Airbnb officially filed for its IPO - our data tracks its digital growth
Airbnb ($AIRBNB) is planning on a 2020 IPO. After growing revenue, hiring up staff, and building mindshare, investors will finally have a chance to buy a piece of the company. Here's why this startup is poised to stage a huge IPO.
Airbnb has been on a steady workfroce growth path since its inception, with recent acceleration as it's expanded into new territories and as local laws have changed to allow the service to operate legally.
According to our tracking of people who list on LinkedIn that they work for Airbnb, the company has grown 30% so far this year. Its job listings, seen below, are down slightly, but on the whole, are still quite high compared to February. Not quite the 500 openings in the summer, but since this is shaping up to be the biggest IPO of 2020, things could improve for those who want to work for Airbnb.
Airbnb is ready-made for Instagram, as social-media users are likely to post — and look up photos of cool places to potentially stay, not to mention the occasional cat or dog that comes with a chic city condo (and no one doesn't hate-like a cat).
From August 4th to September 17th, Airbnb's Instagram gained 120,000 followers. Airbnb broke 4 million total fans on the platform, and it isn't looking back.
On Twitter, Airbnb just broke 700,000 followers this month.
Since the summer of 2015, the Twitter following has been at a steady 74% increase year over year. It's slightly plateauing as of late, but this IPO is going to be so big, that will only add more bees to the honey.

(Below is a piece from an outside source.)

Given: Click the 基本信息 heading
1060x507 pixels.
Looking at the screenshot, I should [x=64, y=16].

Airbnb's app is one of the main touchpoints consumers have with the brand, from finding, to booking, to unlocking the properties they rent. And the trends for the startup's apps appear to be heading in the right direction.

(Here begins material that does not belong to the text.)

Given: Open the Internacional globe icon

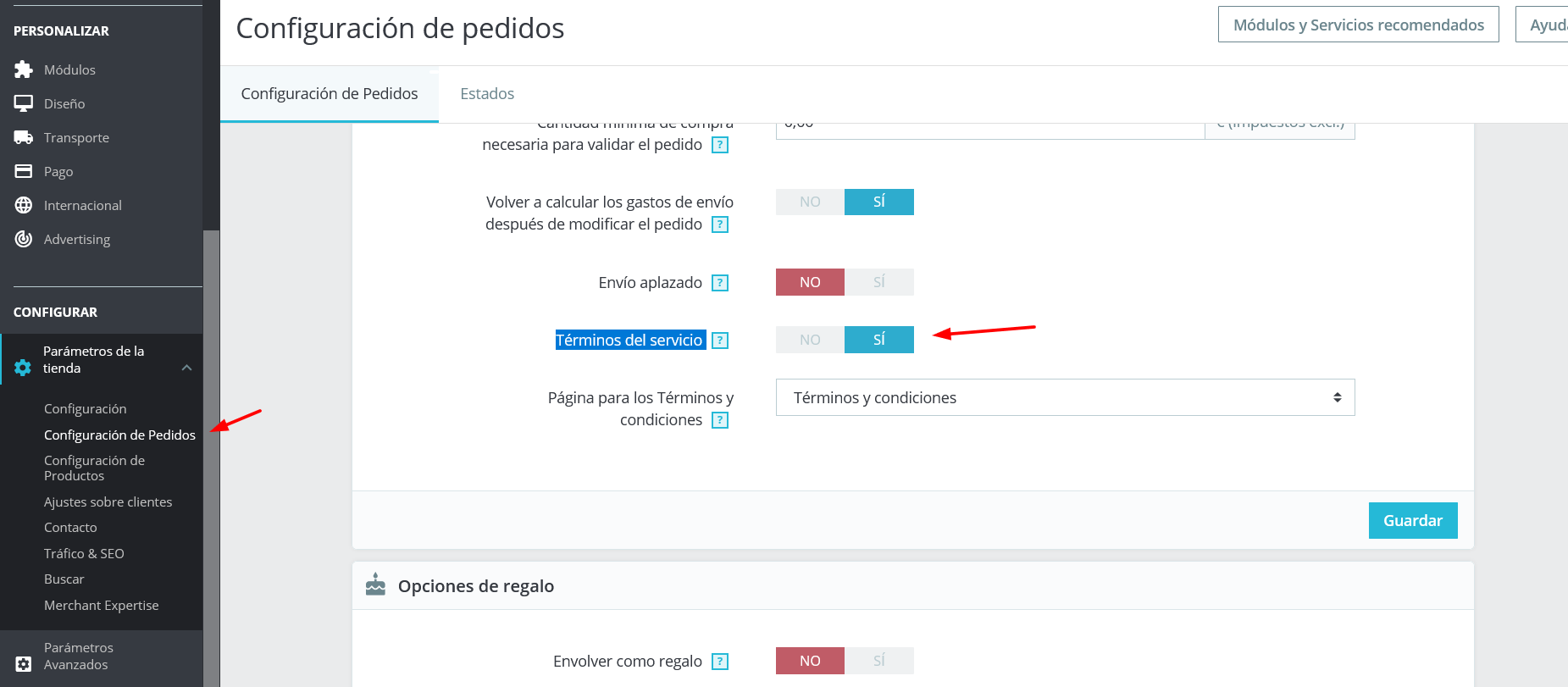Looking at the screenshot, I should [24, 205].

The amount of people rating the Airbnb app on the Apple Store has gone up 132% from last summer to this summer. The same rate can be seen on the Google Play Store, just astronomical numbers.
And when you consider all these people using the Airbnb app, the fact that the average review ratings on both stores is going up is nothing short of impressive.
About the Data:
Thinknum tracks companies using information they post online - jobs, social and web traffic, product sales and app ratings - and creates data sets that measure factors like hiring, revenue and foot traffic. Data sets may not be fully comprehensive (they only account for what is available on the web), but they can be used to gauge performance factors like staffing and sales.